### What you have to do:
Copy the data below verbatim, from the line with "You are a GUI" to the line with "[x=638, y=1063]", including both of those lines.

### Supplied data:
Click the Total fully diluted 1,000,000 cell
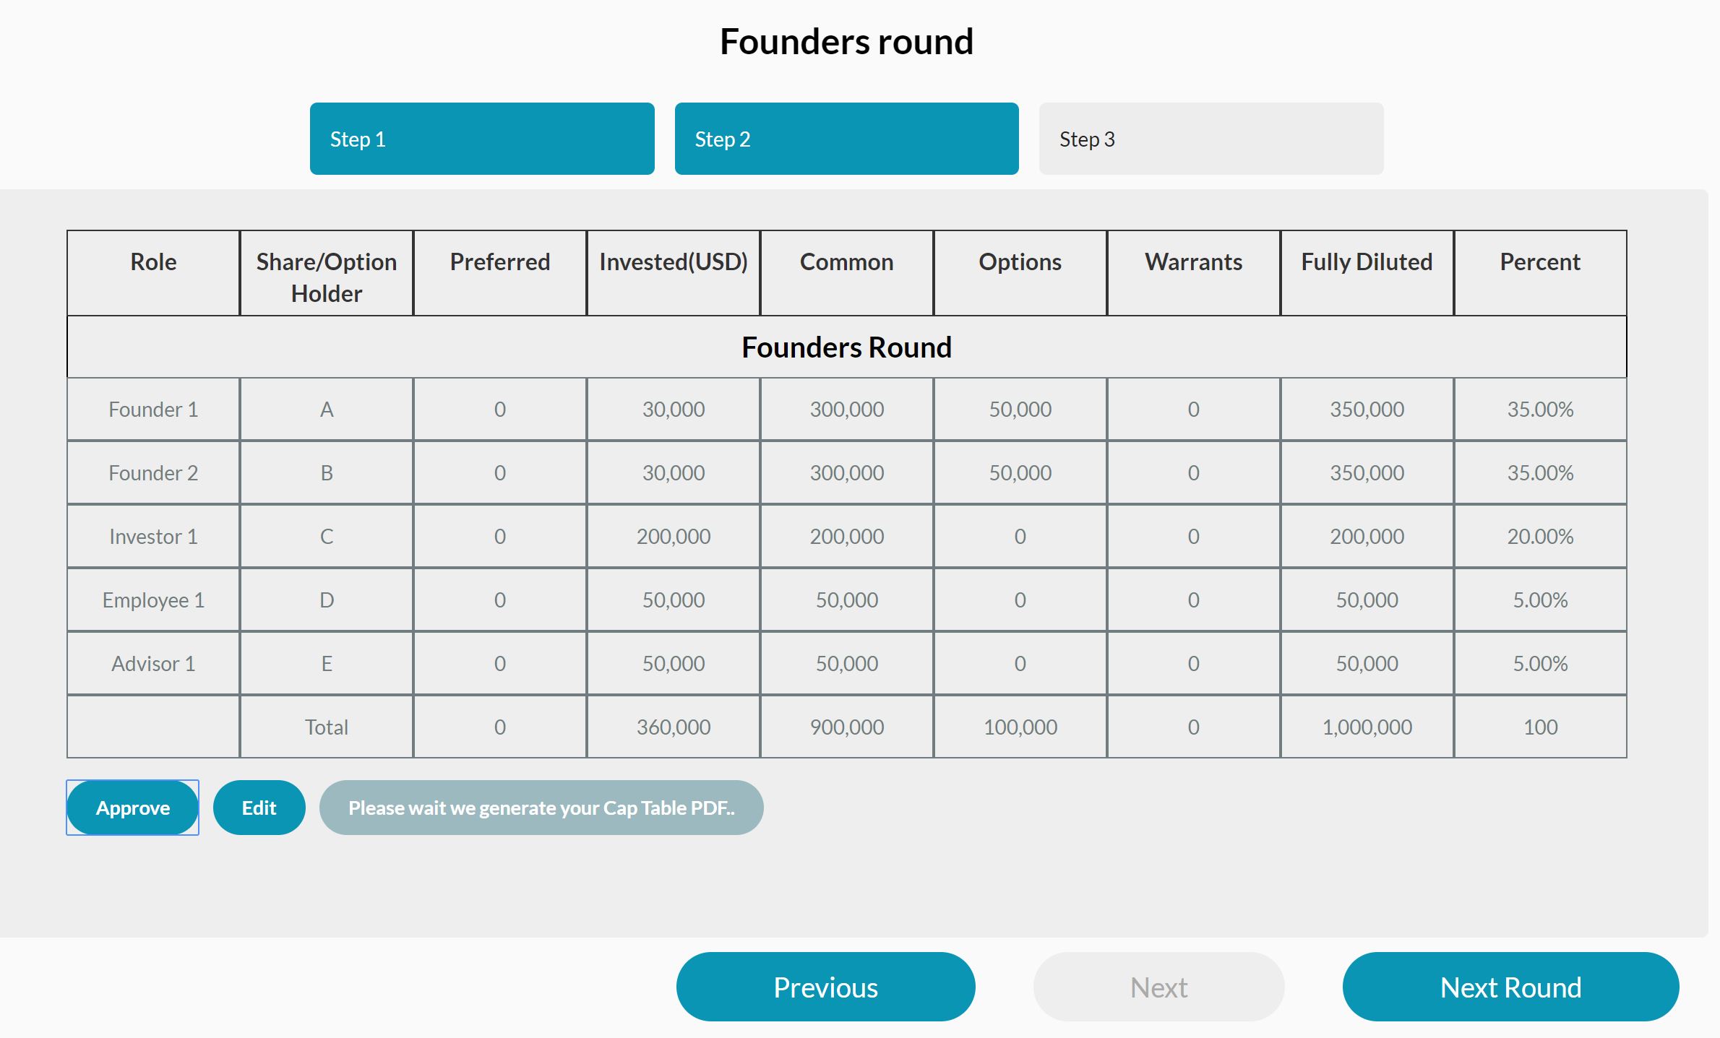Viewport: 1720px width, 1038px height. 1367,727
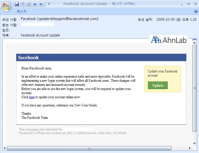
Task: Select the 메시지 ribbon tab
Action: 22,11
--
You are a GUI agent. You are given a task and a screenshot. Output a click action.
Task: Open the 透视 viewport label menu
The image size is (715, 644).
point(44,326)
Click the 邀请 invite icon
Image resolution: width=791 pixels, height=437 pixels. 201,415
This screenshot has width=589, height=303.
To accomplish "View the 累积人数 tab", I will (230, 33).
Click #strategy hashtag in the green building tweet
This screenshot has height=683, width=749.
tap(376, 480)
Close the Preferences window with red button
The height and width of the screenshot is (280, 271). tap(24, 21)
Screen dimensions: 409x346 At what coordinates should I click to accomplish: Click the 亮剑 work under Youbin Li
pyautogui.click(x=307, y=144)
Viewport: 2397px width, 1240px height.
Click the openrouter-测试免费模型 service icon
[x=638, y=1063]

### Answer to this exercise:
You are a GUI agent. You are given a task and a screenshot. Output a click action.
Task: Open the 透视 viewport label menu
The image size is (715, 644).
point(44,326)
Click the 邀请 invite icon
Image resolution: width=791 pixels, height=437 pixels. 201,415
This screenshot has width=589, height=303.
To accomplish "View the 累积人数 tab", I will (230, 33).
Click #strategy hashtag in the green building tweet
This screenshot has height=683, width=749.
tap(376, 480)
Close the Preferences window with red button
The height and width of the screenshot is (280, 271). tap(24, 21)
Screen dimensions: 409x346 At what coordinates should I click to accomplish: Click the 亮剑 work under Youbin Li
pyautogui.click(x=307, y=144)
Viewport: 2397px width, 1240px height.
Click the openrouter-测试免费模型 service icon
[x=638, y=1063]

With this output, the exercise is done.